Material for the task:
────
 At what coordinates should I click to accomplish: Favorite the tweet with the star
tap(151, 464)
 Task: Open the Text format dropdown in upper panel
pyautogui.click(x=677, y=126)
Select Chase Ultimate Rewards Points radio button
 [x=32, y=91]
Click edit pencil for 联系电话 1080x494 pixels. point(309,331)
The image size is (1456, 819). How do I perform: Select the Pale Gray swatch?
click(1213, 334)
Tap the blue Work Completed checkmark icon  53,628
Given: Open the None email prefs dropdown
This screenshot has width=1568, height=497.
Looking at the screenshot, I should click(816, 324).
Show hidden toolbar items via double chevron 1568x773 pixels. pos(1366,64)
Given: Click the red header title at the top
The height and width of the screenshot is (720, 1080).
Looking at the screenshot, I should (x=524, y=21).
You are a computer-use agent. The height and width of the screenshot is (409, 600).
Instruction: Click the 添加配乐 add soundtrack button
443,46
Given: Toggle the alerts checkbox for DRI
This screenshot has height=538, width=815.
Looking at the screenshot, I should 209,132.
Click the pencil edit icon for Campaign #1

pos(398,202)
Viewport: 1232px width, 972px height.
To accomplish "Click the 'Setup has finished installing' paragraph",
────
Print exactly the line containing "This screenshot has height=538, width=815." and every line after it through the end of the records above, and nothing else.

Written solution:
This screenshot has height=538, width=815.
Looking at the screenshot, I should 209,132.
Click the pencil edit icon for Campaign #1

pos(398,202)
Viewport: 1232px width, 972px height.
To accomplish "Click the 'Setup has finished installing' paragraph",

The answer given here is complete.